Необходимо отметить, что наиболее выраженные изменения активности ферментов сосредоточены в стволе мозга. При этом нарушения гликогенолиза и обмена медиаторных аминокислот при гиперинсулинизации также наблюдаются в стволе мозга [10, 11]. Нарушения обмена, возникающие при неоднократном воздействии гипогликемии на мозг, а именно снижение уровня ГАМК, интенсивности гликогенолиза и активности НАДН-ДГ, являются общими для ряда патологических состояний, в частности, их рассматривают как характерные для болезни Паркинсона [15, 18]. Подобное сходство патохимических проявлений свидетельствует об общем механизме, их индуцирующем. Таким механизмом могут быть эксайтотоксичность глутамата и аспартата и связанная с ней активация процессов перекисного окисления [14, 18].

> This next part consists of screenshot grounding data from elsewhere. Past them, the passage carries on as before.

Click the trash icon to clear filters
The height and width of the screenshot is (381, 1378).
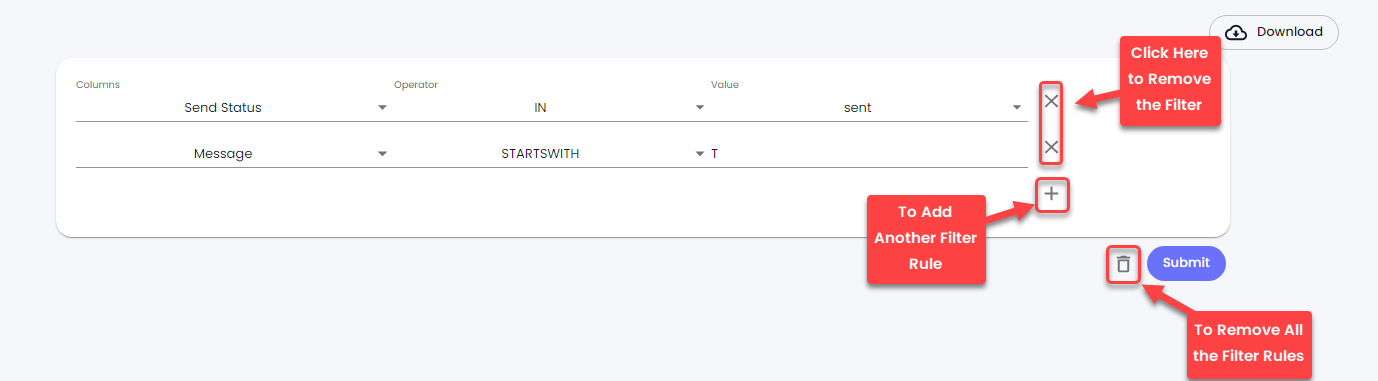(1123, 264)

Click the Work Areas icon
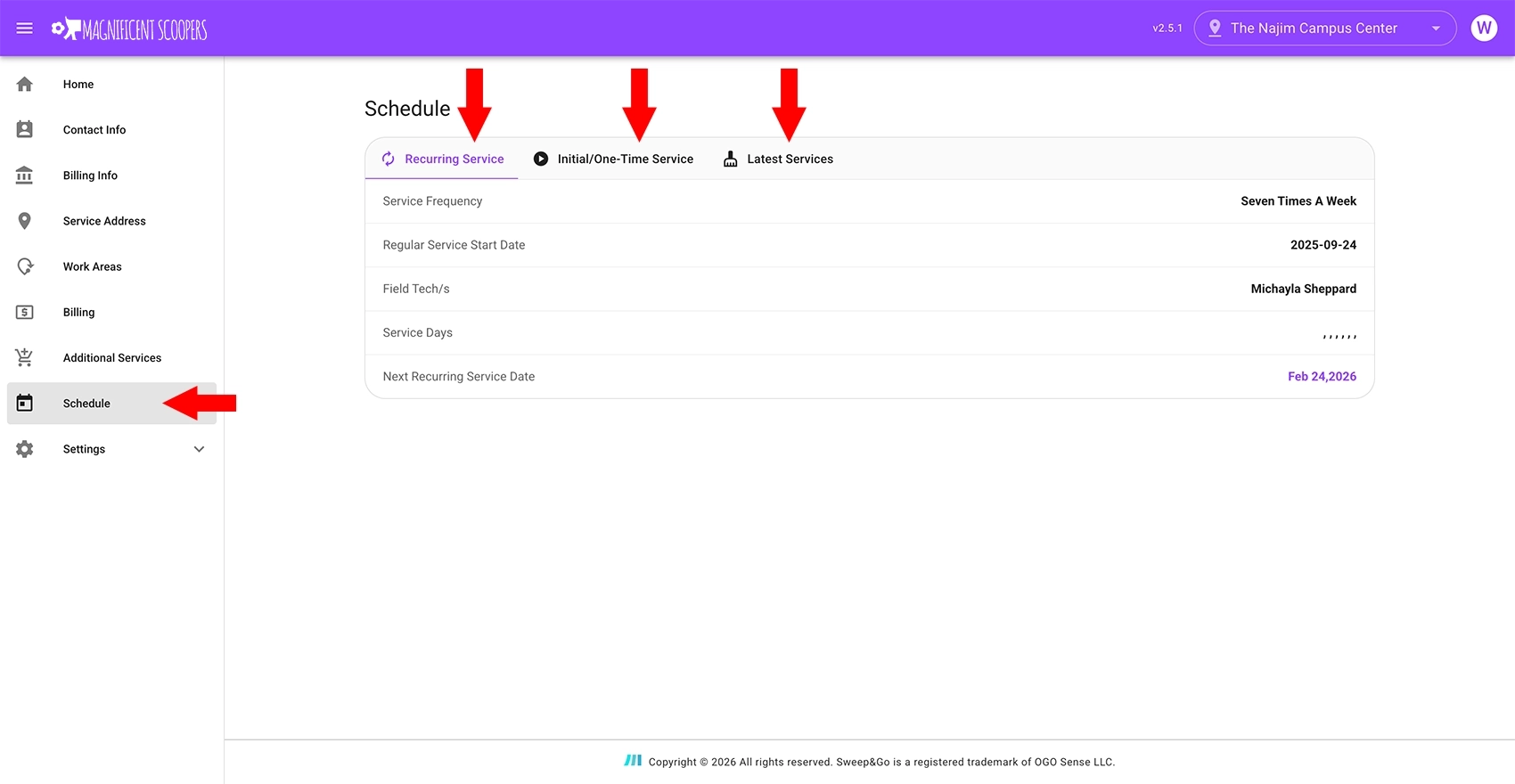[x=25, y=266]

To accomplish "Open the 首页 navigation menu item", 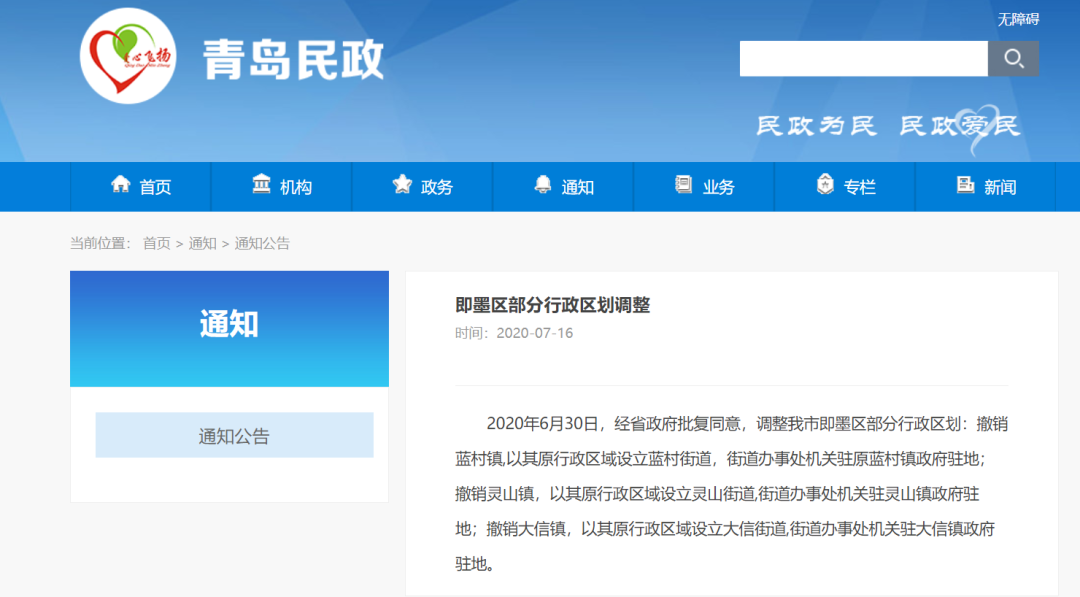I will pos(154,185).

Комплекс патохимических изменений, возникающих при однократной гипогликемии, сравнительно быстро разрешается после купирования комы глюкозой [9, 12—14], но оказывается более выраженным и наблюдается более продолжительное время у крыс, перенесших серию тяжелых гипогликемических состояний. Существенным элементом патогенеза постгипогликемической энцефалопатии, таким образом, может быть фактор неоднократности воздействия гипогликемии на мозг, приводящий к нарушениям энергетического обмена и стимуляции процессов ПОЛ в нервной ткани.

Выводы

1. В мозге крыс, перенесших 5—7 гипогликемических ком, на 2-е сутки восстановительного периода после последней комы выявлено увеличение активности НАД-ИЦДГ и катаболизма адениловых нуклеотидов, а также уменьшение активности НАДН-ДГ, митохондриальной НАДФ-ИЦДГ, Г-6- ФДГ, ГР и СОД. Изменений скорости гликолиза не обнаружено.
2. При помещении срезов больших полушарий мозга подопытных животных в гипоосмолярную среду с добавлением Fe²⁺ и аскорбата наблюдали увеличение выхода ЛДГ в среду инкубации. При этом зафиксировано значительное повышение концентрации МДА.
3. Полученные результаты свидетельствуют о нарушении энергетического обмена и активации процессов ПОЛ в патогенезе постгипогликемической энцефалопатии.